**Work task:** Lay out the listing as a Markdown table with columns Row and Line, covering only the lines between the one containing "At what (x,y)" and the one containing "Looking at the", inclusive. Skip blank lines and leave out the pictures.

**Dataset records:**
Segment Open

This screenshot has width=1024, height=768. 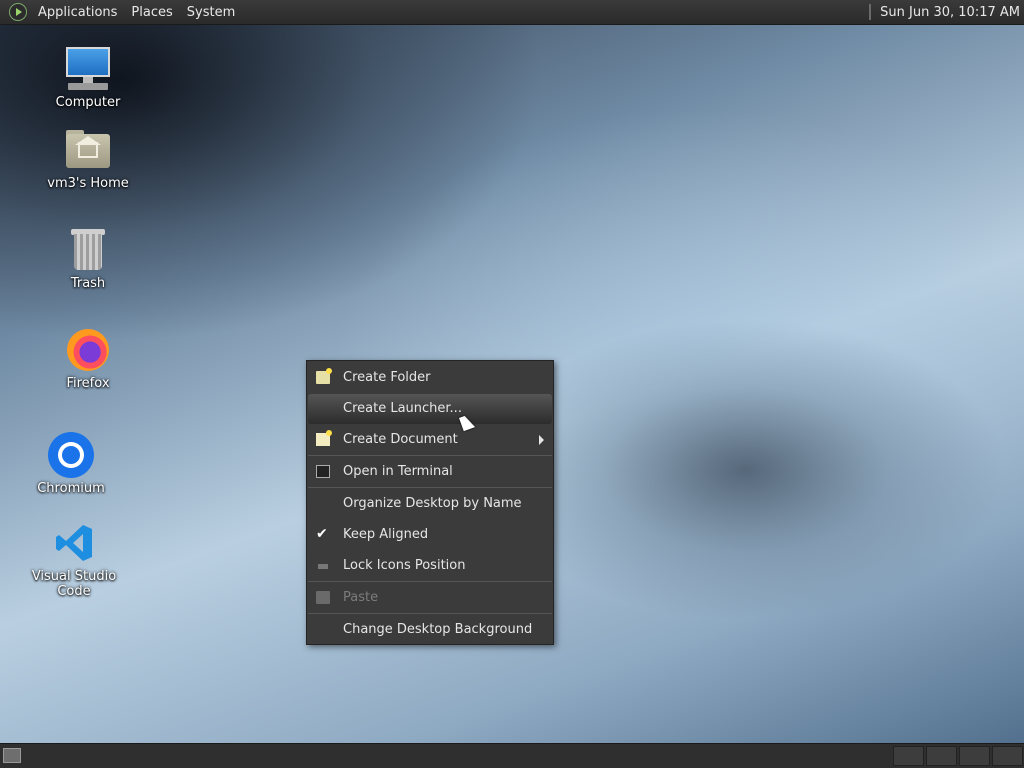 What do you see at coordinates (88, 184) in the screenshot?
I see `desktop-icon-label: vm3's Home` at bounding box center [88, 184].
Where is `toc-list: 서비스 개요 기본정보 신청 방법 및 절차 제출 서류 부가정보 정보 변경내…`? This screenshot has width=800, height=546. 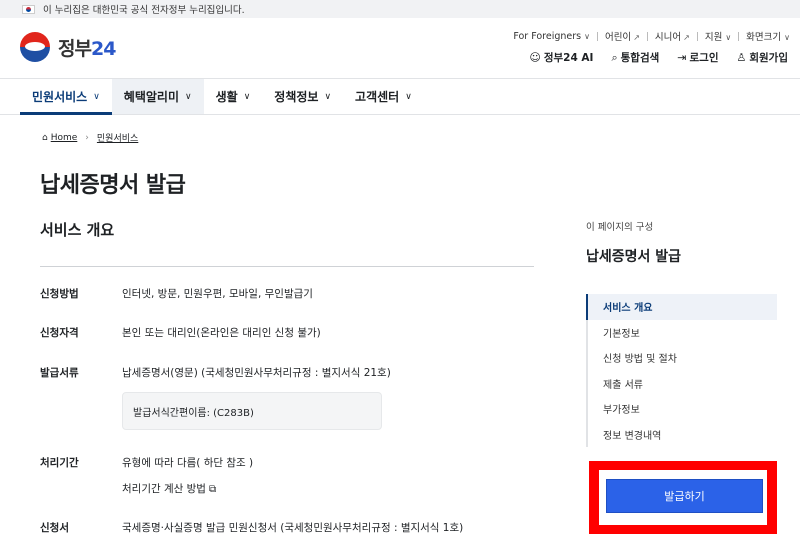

Segment Closed
Segment Open

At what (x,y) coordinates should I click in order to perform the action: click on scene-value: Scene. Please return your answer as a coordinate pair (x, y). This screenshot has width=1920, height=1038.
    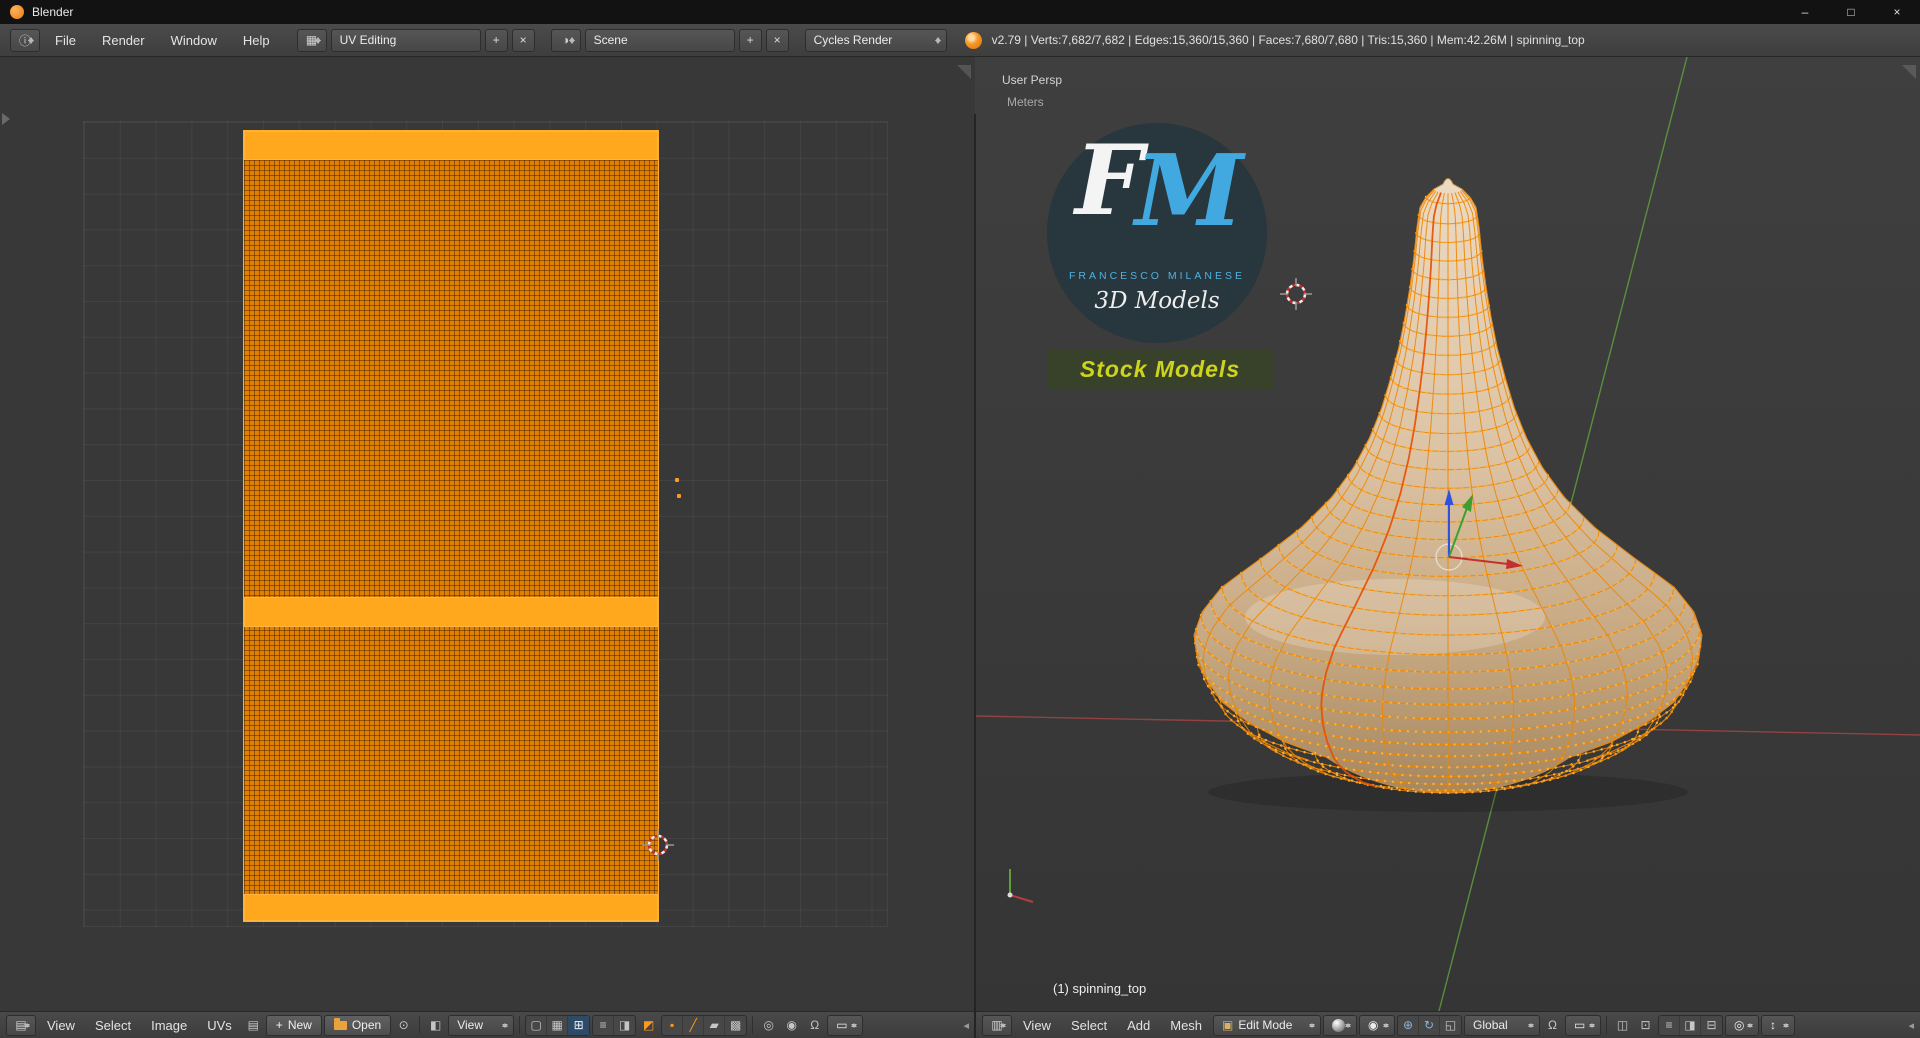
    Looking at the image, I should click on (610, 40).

Segment Closed

**Solution to this exercise:**
| Row | Line |
|---|---|
| 1 | At what (x,y) coordinates should I click in order to perform the action: click on scene-value: Scene. Please return your answer as a coordinate pair (x, y). This screenshot has width=1920, height=1038. |
| 2 |     Looking at the image, I should click on (610, 40). |